Explosive IT outsourcing figures mask industry realignment

The latest figures on global IT outsourcing sales from ISG reflect a realignment in IT services as they are bought in different ways

The latest figures on global IT outsourcing sales from ISG reflect a realignment in the outsourcing industry as businesses buy IT services in different ways.

IT’s growing role as a business enabler, as well as the continued take up of cloud computing, means IT outsourcing is emerging from the recession as a very different beast to the one that entered recession.

ISG’s figures for global IT outsourcing deals in the third quarter of this year revealed 125 IT outsourcing deals in Europe  worth €2.3bn. The value of IT outsourcing contracts signed was the second highest recorded in a quarter, and was 177% higher than the previous quarter with almost double the number of deals.

John Keppel, president ISG Northern Europe, said although the figures were particularly high because the previous two quarters had been slow and demand had built up, there are signs of turnaround.

“The sudden increase was partly because the previous two quarters were slow but more businesses are now investing in transformation projects rather than cost reduction projects,” said Keppel.

“Things are turning around and businesses are becoming more positive. Spending is not back to pre-recession levels but we are coming out of the 0% spending period.”
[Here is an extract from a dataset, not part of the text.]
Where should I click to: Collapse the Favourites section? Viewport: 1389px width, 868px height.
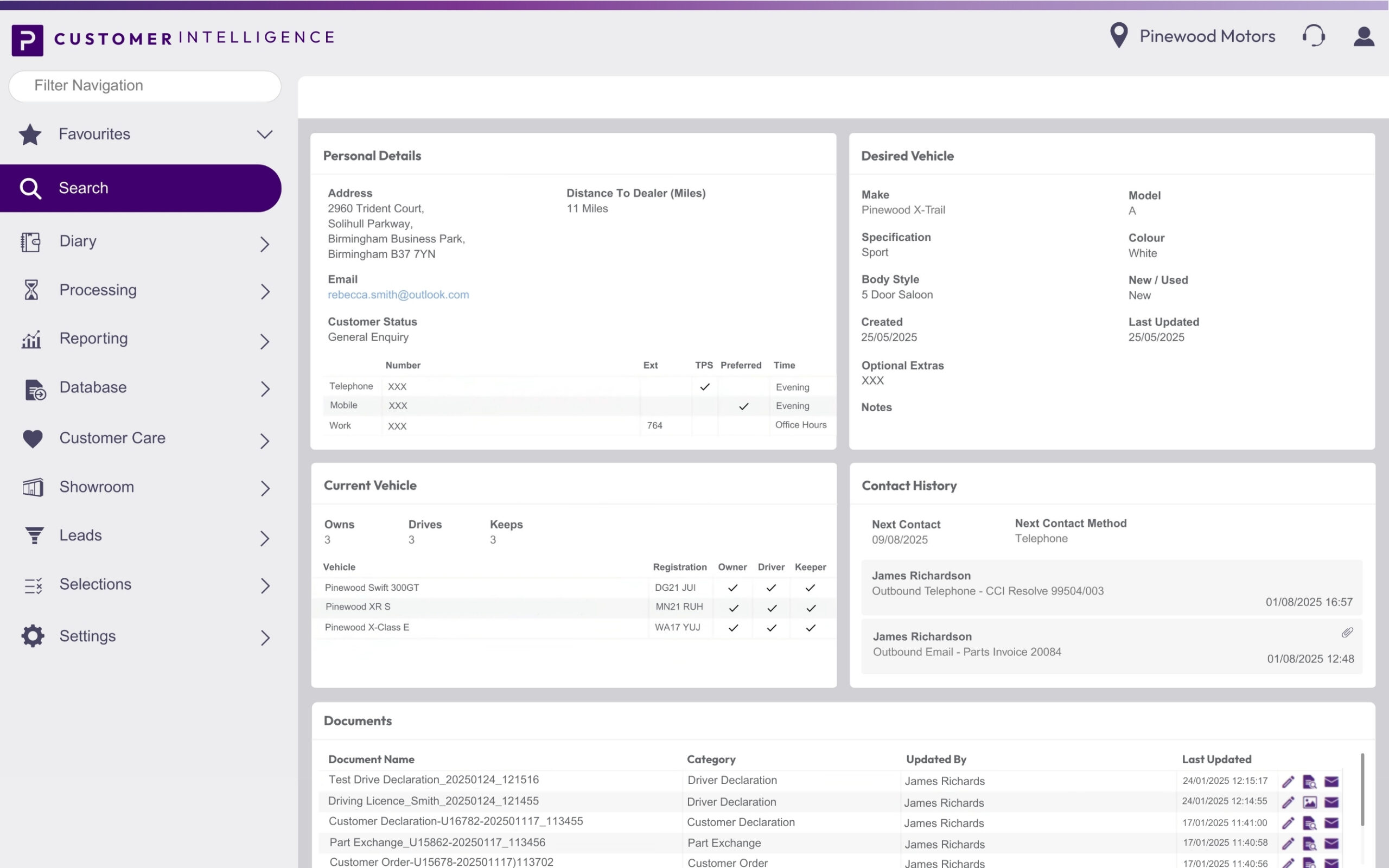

Keppel said that as the IT outsourcing industry picks up, a major transformation is occurring, while trends such as digitisation put IT at the heart of business. “IT services will never be bought in the way they used to be. We will have a lot of IT spending but it will not be reported as IT spending.” Keppel believes that a lot of IT outsourcing spending will go under the banner of business process outsourcing (BPO) as the heads of departments outside IT make the decisions about IT services.
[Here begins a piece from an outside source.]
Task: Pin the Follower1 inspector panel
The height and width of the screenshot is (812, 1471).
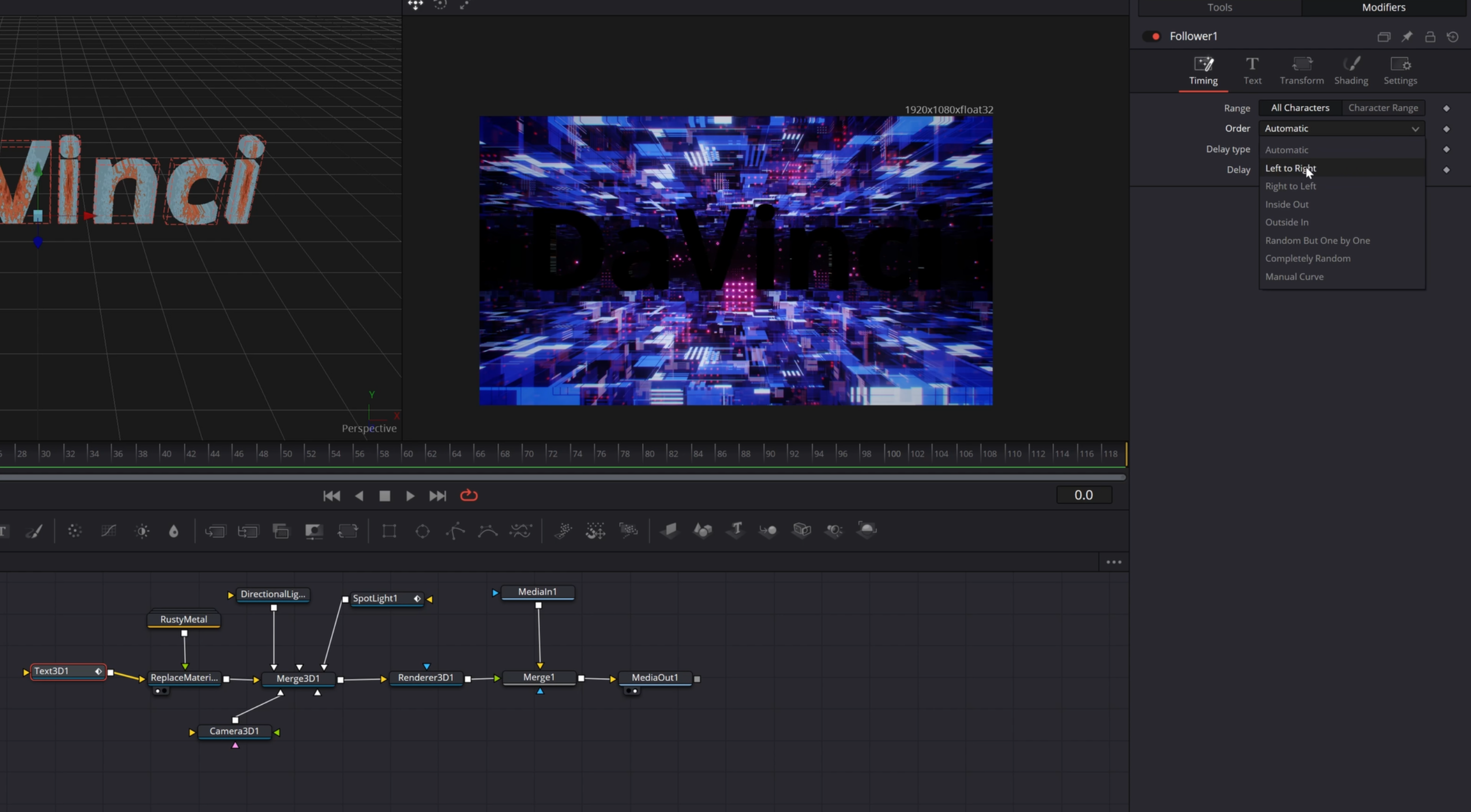Action: (x=1408, y=36)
“Soon we will just talk about BPO and not ITO because IT is just the enabling part of a business service.”

ISG also said cloud computing is making significant inroads into the IT outsourcing sector with it accounting for up to 15% of the value of total deals. This compares to between 5% and 8% a year ago. “In the last 24 months cloud has gone from a little bit of hype to something big enterprises are using,” said Keppel.
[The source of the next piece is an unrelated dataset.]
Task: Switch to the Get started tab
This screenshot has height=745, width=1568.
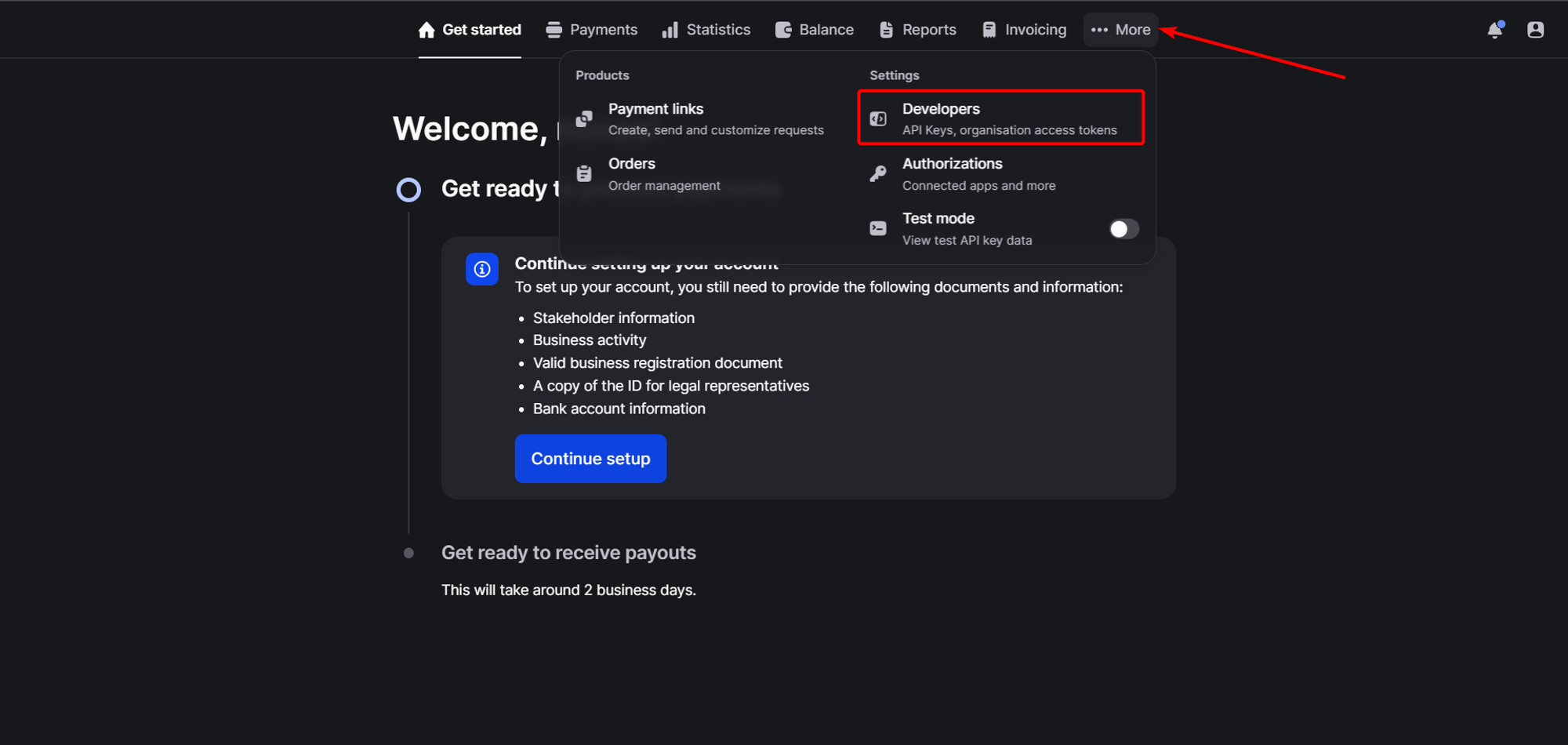Action: 469,29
He believes that IT spending is going back to how it was before businesses centralised it under a CIO. “IT got centralised to control spending but now it is moving back out and the business departments are making decisions.

Another reflection of how the industry is changing was ISG’s decision to change how it measured contracts. A few months ago the company decided to measure annual contract values (ACV) rather than total contract values (TCV). This was because in the past, deals are being broken up into smaller chunks and paid for every year rather than up front. ACV was seen as a better measure as it would measure the annual value of all contracts regardless of term.

Keppel said if cloud computing reaches its true potential the term of a contract will be irrelevant because customers will be able to “switch services on and off.”

While the overall industry changes, one sector is becoming more important. The increasing significance of public sector spending has led ISG, which acquired TPI and its regular reports on the outsourcing sector, to do specific reports on public sector IT outsourcing spending for the first time. “We will be doing a full year report on public sector outsourcing for the first time this year because it is growing in importance to us and the market” said Keppel.